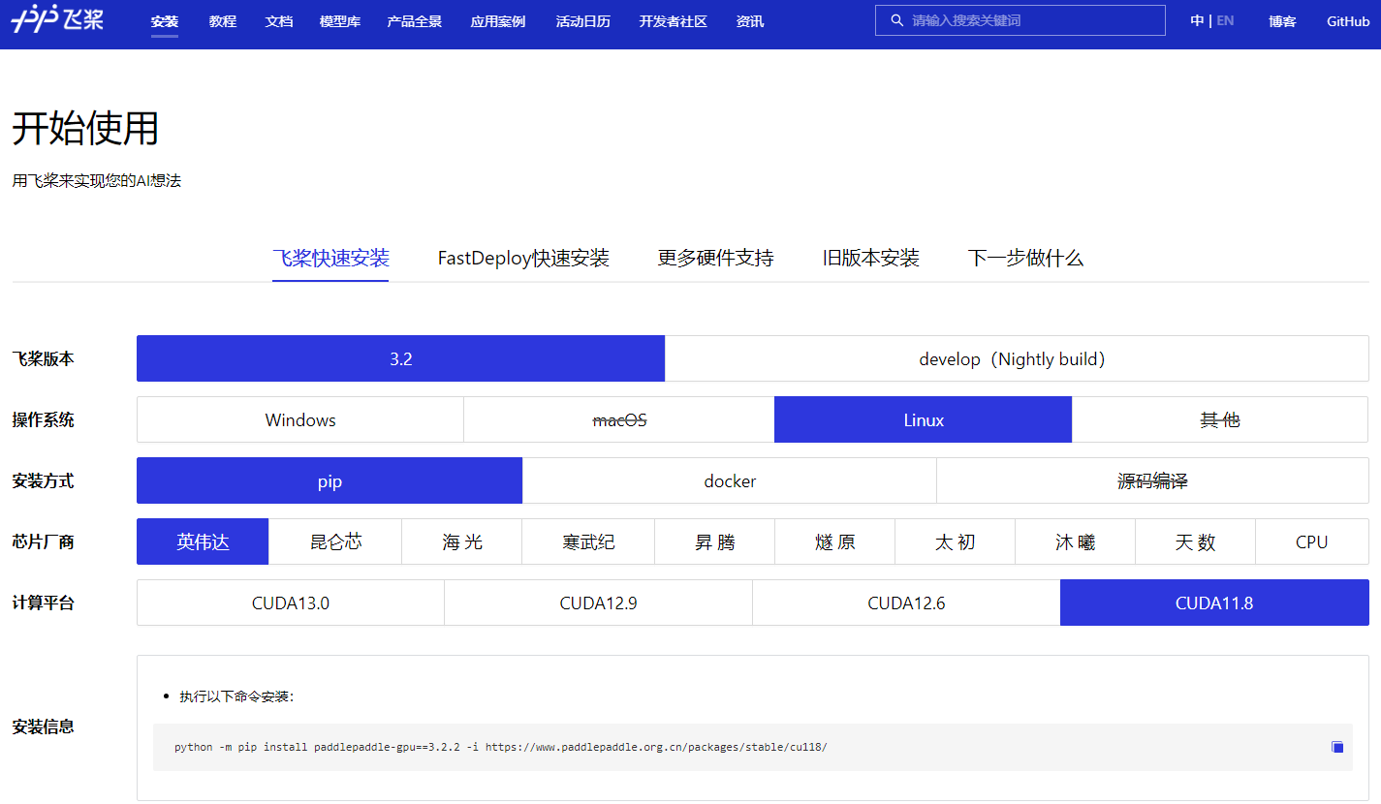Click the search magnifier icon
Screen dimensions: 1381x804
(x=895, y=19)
· · · · ·
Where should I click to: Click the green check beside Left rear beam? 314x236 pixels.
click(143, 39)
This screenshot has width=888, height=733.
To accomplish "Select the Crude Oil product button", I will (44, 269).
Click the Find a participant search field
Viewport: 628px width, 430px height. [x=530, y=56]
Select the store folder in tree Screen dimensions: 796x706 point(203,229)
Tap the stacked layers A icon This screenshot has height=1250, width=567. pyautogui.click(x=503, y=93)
· · · · ·
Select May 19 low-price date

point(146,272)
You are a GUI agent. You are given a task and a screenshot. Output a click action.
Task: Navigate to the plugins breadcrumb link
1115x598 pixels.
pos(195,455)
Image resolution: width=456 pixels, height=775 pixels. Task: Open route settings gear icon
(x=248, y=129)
· · · · ·
From the records above, quote only the lines running from the line with "Click the Find a participant search field" to the line with "Tap the stacked", both lines included.

# [Response]
Click the Find a participant search field
Viewport: 628px width, 430px height. [x=530, y=56]
Select the store folder in tree Screen dimensions: 796x706 point(203,229)
Tap the stacked layers A icon This screenshot has height=1250, width=567. pyautogui.click(x=503, y=93)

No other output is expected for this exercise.